▶ **Instructions to follow**: The whole of the data is to be reproduced exactly.
++++ Data in this exercise
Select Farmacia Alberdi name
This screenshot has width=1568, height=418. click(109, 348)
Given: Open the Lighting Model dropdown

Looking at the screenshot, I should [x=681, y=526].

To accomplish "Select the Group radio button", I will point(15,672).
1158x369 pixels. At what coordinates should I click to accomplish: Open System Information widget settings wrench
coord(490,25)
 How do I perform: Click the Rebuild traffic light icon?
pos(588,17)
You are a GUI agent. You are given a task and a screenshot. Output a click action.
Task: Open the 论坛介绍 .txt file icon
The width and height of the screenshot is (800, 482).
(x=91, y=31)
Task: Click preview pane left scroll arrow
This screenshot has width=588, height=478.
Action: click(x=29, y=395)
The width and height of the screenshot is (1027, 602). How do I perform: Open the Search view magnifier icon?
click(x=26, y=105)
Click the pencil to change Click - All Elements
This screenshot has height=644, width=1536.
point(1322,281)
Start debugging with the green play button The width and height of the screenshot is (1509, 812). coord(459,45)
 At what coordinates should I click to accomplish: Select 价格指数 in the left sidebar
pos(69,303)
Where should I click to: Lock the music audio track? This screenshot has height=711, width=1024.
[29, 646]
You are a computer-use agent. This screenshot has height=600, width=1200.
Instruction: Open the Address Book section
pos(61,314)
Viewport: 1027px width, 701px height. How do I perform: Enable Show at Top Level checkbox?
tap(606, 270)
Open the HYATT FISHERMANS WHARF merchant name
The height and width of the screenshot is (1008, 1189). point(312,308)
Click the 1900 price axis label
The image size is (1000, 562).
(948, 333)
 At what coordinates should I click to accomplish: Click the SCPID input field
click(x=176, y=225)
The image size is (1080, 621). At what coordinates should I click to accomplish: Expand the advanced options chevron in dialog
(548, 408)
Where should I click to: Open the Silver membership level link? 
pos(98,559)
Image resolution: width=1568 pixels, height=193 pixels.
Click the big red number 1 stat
++++++++
▶ **Task solution**:
Select Farmacia Alberdi name
This screenshot has width=1568, height=418. click(109, 348)
Given: Open the Lighting Model dropdown

Looking at the screenshot, I should [x=681, y=526].

To accomplish "Select the Group radio button", I will point(15,672).
1158x369 pixels. At what coordinates should I click to accomplish: Open System Information widget settings wrench
coord(490,25)
 How do I perform: Click the Rebuild traffic light icon?
pos(588,17)
You are a GUI agent. You are given a task and a screenshot. Output a click action.
Task: Open the 论坛介绍 .txt file icon
The width and height of the screenshot is (800, 482).
(x=91, y=31)
Task: Click preview pane left scroll arrow
This screenshot has width=588, height=478.
Action: click(x=29, y=395)
The width and height of the screenshot is (1027, 602). How do I perform: Open the Search view magnifier icon?
click(x=26, y=105)
Click the pencil to change Click - All Elements
This screenshot has height=644, width=1536.
point(1322,281)
Start debugging with the green play button The width and height of the screenshot is (1509, 812). coord(459,45)
 At what coordinates should I click to accomplish: Select 价格指数 in the left sidebar
pos(69,303)
Where should I click to: Lock the music audio track? This screenshot has height=711, width=1024.
[29, 646]
You are a computer-use agent. This screenshot has height=600, width=1200.
Instruction: Open the Address Book section
pos(61,314)
Viewport: 1027px width, 701px height. How do I perform: Enable Show at Top Level checkbox?
tap(606, 270)
Open the HYATT FISHERMANS WHARF merchant name
The height and width of the screenshot is (1008, 1189). point(312,308)
Click the 1900 price axis label
The image size is (1000, 562).
(948, 333)
 At what coordinates should I click to accomplish: Click the SCPID input field
click(x=176, y=225)
The image size is (1080, 621). At what coordinates should I click to accomplish: Expand the advanced options chevron in dialog
(548, 408)
Where should I click to: Open the Silver membership level link? 
pos(98,559)
Image resolution: width=1568 pixels, height=193 pixels.
Click the big red number 1 stat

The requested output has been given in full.